── Extract

If you want to have a successful dental practice, it all comes down to patients. Understanding who your current patients are, and what needs, goals, fears and challenges they have, is fundamental to serving them better and creating loyalty. Wondering how to get new dental patients and keep your current ones happy? Developing a list of fictional patient personas—similar to so-called “marketing personas”—can help you understand and interact with your current patients more effectively, while become more targeted in finding new dental patients.
How to Develop your List of Personas
Creating your list of patient personas requires a little research and asking some questions. First, look at how your patients interact with your practice—who comes regularly for cleanings and treatments, who is more sporadic, who is an individual patient and who is part of a family that represent multiple patients, who has an insurance and who pay out-of-pocket, who comments on and likes your posts on your social media channels. Do you have reviews on Yelp or Facebook? Then, ask your staff for feedback about patients: what their needs, goals, likes and dislikes seem to be. Are staff members experiencing problems with some patients or receiving complaints or praise? Do they notice demographic patterns? Do many patients work at the same company, live in the same neighborhood or have children that attend the same schools?

────

What is required:
Write out the passage on patient personas word for word, everything from "How to Develop" down to "the same schools?". Rely only on the passage on patient personas.

── Supplied data

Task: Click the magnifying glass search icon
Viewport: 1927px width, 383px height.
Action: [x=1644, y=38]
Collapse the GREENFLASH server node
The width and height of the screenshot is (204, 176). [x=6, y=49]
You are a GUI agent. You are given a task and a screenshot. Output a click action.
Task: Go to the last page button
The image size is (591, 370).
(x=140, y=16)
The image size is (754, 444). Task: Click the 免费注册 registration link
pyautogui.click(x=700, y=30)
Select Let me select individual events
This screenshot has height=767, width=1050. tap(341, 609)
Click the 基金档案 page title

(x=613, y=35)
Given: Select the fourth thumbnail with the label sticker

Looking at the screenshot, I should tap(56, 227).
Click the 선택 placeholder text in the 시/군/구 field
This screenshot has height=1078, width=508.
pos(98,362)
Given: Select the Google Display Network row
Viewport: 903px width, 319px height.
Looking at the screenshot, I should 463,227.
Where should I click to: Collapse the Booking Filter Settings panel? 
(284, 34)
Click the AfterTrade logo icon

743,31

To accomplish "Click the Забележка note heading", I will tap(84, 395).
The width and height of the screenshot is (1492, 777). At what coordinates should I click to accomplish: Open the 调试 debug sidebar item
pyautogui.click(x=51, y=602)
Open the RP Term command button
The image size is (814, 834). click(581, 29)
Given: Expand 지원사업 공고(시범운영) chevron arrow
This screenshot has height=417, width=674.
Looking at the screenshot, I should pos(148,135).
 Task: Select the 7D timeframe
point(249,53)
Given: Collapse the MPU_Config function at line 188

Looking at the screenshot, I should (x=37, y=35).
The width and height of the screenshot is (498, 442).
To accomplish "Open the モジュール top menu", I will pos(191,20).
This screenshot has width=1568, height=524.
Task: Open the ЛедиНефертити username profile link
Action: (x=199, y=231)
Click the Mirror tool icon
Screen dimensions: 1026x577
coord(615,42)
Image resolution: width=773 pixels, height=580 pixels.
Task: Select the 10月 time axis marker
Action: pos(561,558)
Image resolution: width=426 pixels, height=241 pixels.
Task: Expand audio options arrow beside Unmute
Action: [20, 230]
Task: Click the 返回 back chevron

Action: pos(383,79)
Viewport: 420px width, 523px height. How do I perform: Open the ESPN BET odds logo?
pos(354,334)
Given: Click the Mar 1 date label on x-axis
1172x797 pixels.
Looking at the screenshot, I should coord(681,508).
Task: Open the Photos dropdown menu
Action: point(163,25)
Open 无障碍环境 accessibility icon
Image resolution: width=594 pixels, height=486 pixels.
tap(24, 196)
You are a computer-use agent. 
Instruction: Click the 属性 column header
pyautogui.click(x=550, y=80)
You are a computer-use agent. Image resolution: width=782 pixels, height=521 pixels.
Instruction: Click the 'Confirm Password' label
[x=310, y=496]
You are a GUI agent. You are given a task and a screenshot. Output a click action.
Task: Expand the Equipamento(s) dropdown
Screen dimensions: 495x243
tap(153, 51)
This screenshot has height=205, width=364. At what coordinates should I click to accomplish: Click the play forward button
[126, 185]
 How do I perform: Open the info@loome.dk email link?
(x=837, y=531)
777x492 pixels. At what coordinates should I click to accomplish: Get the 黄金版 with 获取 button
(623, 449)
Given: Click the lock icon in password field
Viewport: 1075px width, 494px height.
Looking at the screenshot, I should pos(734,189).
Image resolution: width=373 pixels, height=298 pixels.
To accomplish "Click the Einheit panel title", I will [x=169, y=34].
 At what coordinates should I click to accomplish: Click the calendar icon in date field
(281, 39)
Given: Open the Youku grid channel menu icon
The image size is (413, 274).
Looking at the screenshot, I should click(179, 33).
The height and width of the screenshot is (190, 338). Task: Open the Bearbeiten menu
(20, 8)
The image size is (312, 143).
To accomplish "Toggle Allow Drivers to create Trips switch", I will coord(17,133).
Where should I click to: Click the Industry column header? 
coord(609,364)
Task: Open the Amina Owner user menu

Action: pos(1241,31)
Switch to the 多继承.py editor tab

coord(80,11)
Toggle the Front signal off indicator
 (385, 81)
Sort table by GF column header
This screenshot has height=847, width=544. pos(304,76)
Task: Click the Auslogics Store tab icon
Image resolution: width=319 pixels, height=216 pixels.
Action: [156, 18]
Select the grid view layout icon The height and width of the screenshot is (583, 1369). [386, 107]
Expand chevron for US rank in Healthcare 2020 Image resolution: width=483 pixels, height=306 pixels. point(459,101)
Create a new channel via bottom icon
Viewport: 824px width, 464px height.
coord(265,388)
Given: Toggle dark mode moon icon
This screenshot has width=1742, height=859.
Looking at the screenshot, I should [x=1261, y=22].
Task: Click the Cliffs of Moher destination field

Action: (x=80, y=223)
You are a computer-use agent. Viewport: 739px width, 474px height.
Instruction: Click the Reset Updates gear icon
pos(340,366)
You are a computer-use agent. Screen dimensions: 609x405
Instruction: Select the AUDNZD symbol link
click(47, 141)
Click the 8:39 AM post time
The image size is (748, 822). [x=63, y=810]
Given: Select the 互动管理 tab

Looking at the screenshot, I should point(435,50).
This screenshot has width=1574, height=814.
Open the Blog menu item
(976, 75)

────

Solution to this task:
How to Develop your List of Personas
Creating your list of patient personas requires a little research and asking some questions. First, look at how your patients interact with your practice—who comes regularly for cleanings and treatments, who is more sporadic, who is an individual patient and who is part of a family that represent multiple patients, who has an insurance and who pay out-of-pocket, who comments on and likes your posts on your social media channels. Do you have reviews on Yelp or Facebook? Then, ask your staff for feedback about patients: what their needs, goals, likes and dislikes seem to be. Are staff members experiencing problems with some patients or receiving complaints or praise? Do they notice demographic patterns? Do many patients work at the same company, live in the same neighborhood or have children that attend the same schools?